Getting back on the path to recovery will require more than scaling back fiscal policy. A report just published by IPPR suggests that economic recovery will also require reforms to address long standing weaknesses in the UK economy: underinvestment, vulnerability to external shocks, a poor export performance and persistent inequalities. Additionally, the path back to recovery should be imagined as a path back to a different kind of British capitalism.
To get us there IPPR recommends a roadmap for growth with six elements:
1. An increase in the scale of quantitative easing
2. Fiscal measures to boost growth in the short-term combined with a reaffirmation of the plan to eliminate the deficit in the medium-term
3. Additional infrastructure spending
4. Measures to make household debt restructuring easier
5. Measures to keep the long-term unemployed in touch with the labour market
6. An active industrial policy
Some of these measures will require upfront costs and this will mean more short term borrowing to boost growth, but as the IMF says bluntly: ‘The UK has the fiscal space to make such adjustments.’. Failure to act will lead to further human cost. Despite recent falls in the jobless total, there are more than 1 million additional people unemployed now than there were before the recession began. More than a third of all jobseekers have been out of work for more than a year.

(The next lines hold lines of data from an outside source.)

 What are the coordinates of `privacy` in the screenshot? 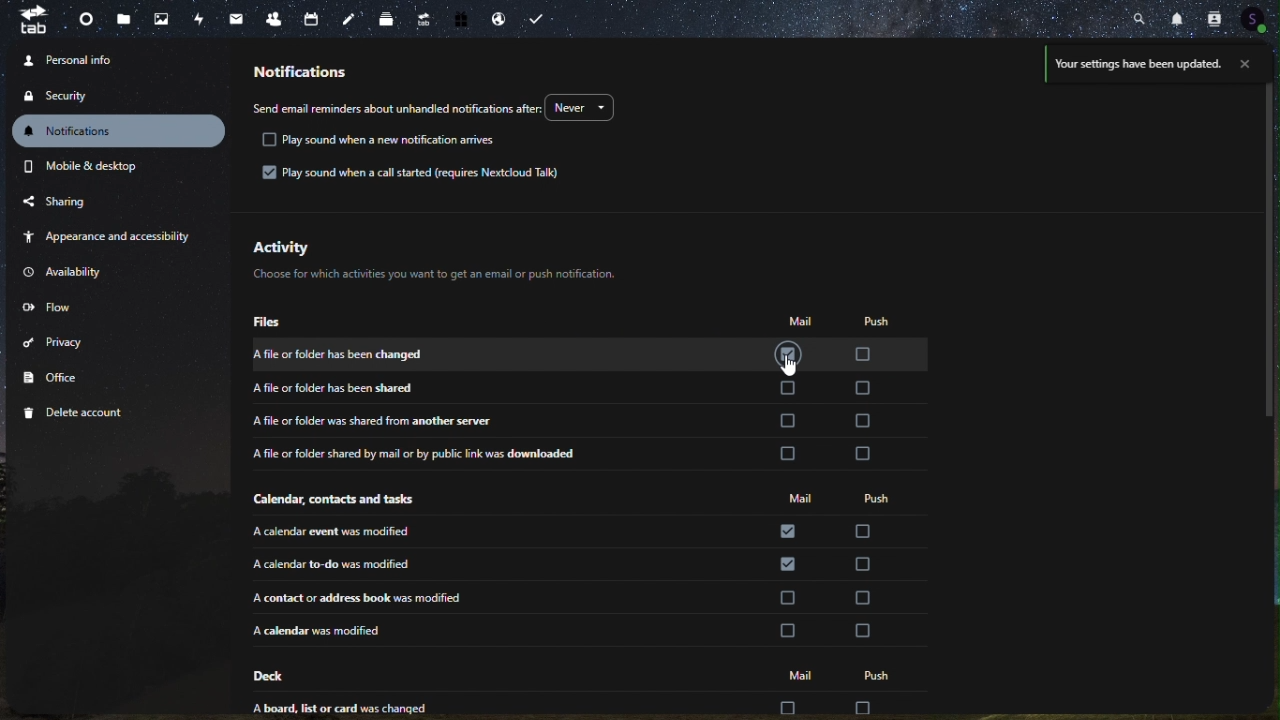 It's located at (73, 342).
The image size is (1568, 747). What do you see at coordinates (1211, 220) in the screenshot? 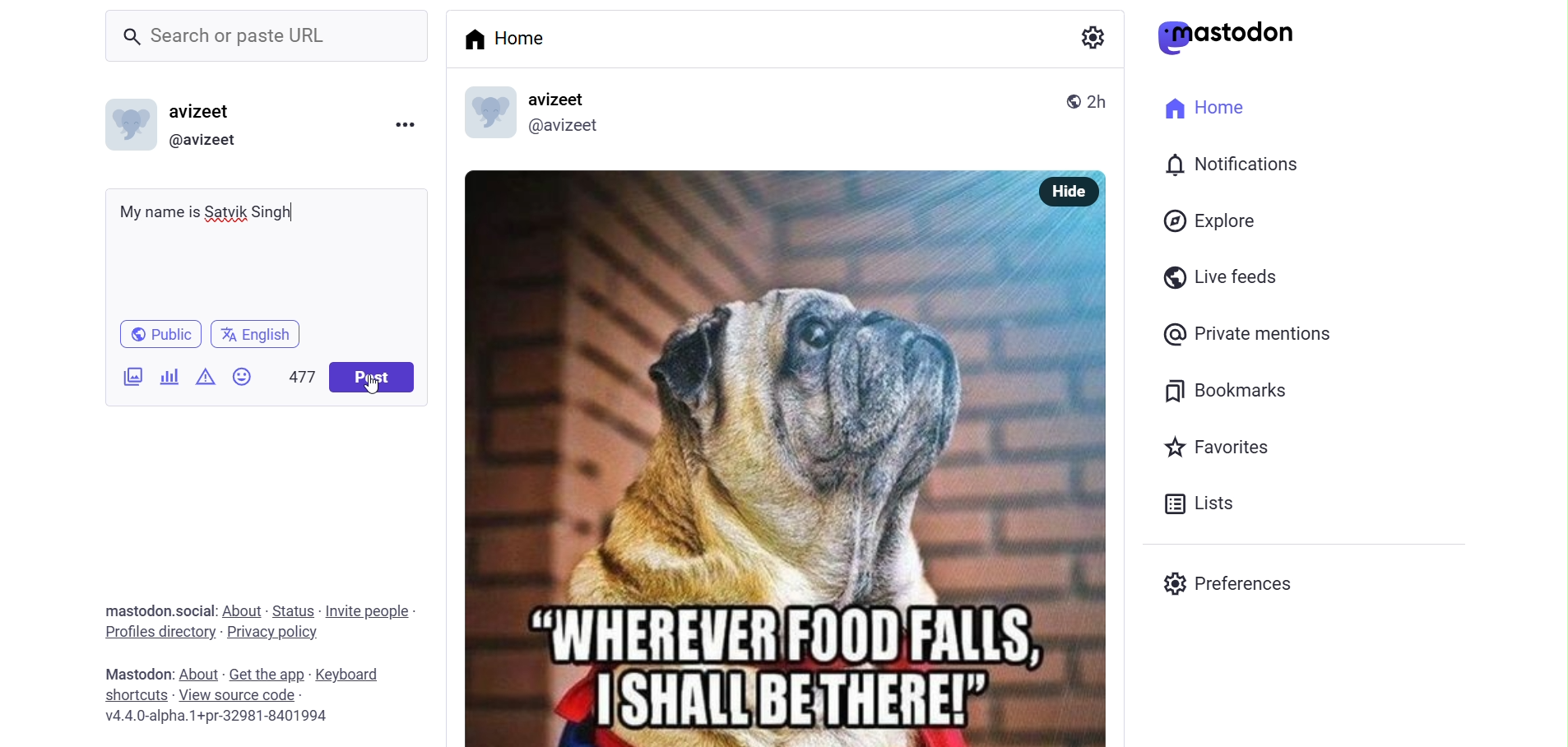
I see `Explore` at bounding box center [1211, 220].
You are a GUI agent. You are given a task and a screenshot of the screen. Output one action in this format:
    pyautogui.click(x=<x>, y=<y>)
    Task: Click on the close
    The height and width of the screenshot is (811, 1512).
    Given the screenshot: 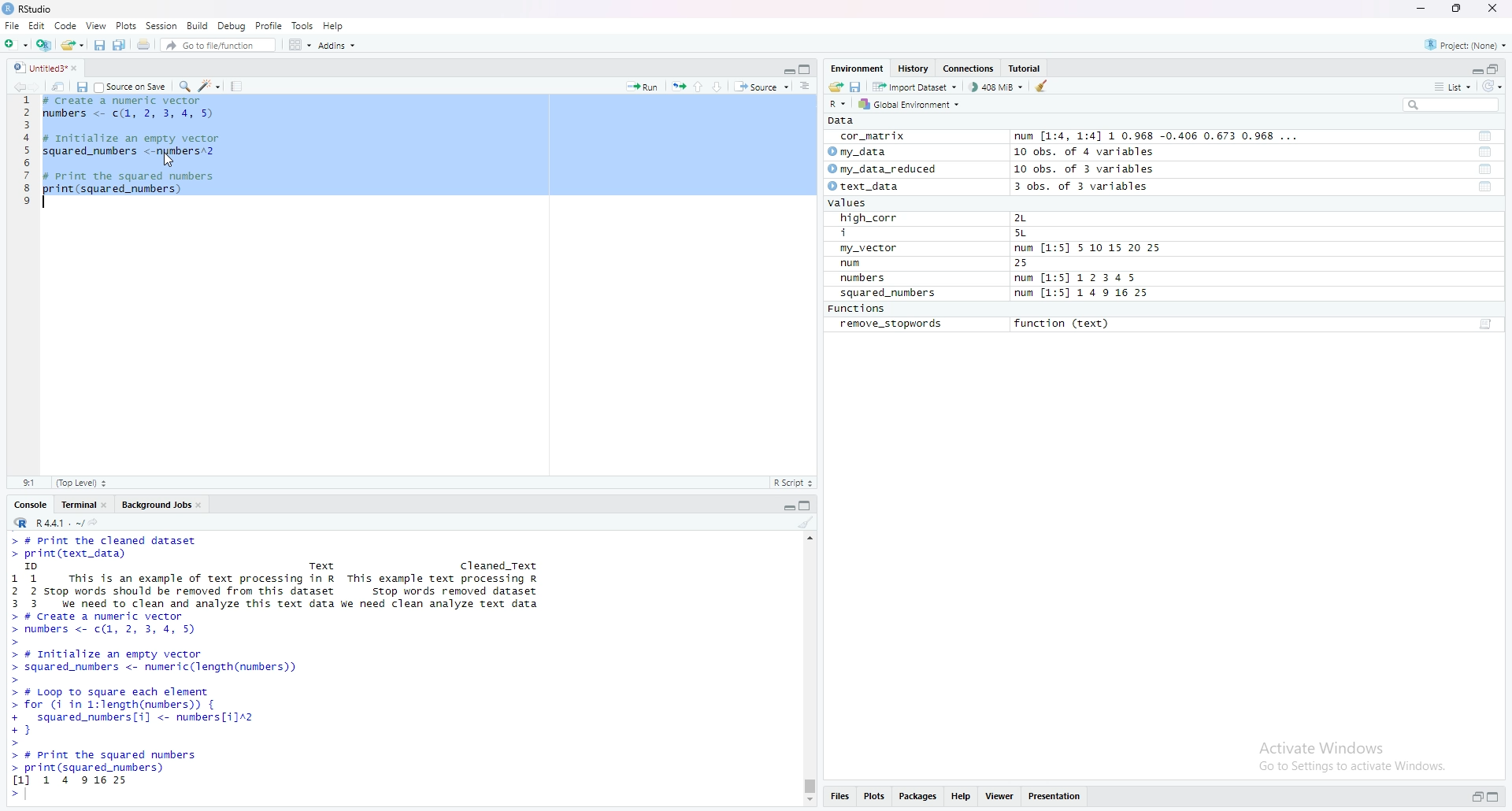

It is clear from economic analyses, including that of the IMF, that policy in the UK needs to be redirected towards different aims – boosting short term growth, getting people back into work, and getting businesses and consumers to invest and spend once again. The government has shown some glimpses of flexibility - the ‘funding for lending’ scheme worth up to £80 billion is an example of that. However more action is still needed. Will the government accept the IMF’s analysis and deviate from its Plan A? If not, this is unlikely to be the IMF’s last warning for the year.
The stakes are high. The double dip recession and sluggish nature of the recovery mean that economic growth in the first 15 years of the 21st century will be a cumulative 11 per cent below what might have been expected based on prior history. In current terms, that means the UK economy is set to lose £165 billion pounds of GDP. Much of that loss occurred in the past and cannot now be retrieved. But action can be taken to limit future damage and the coalition needs to act soon and decisively.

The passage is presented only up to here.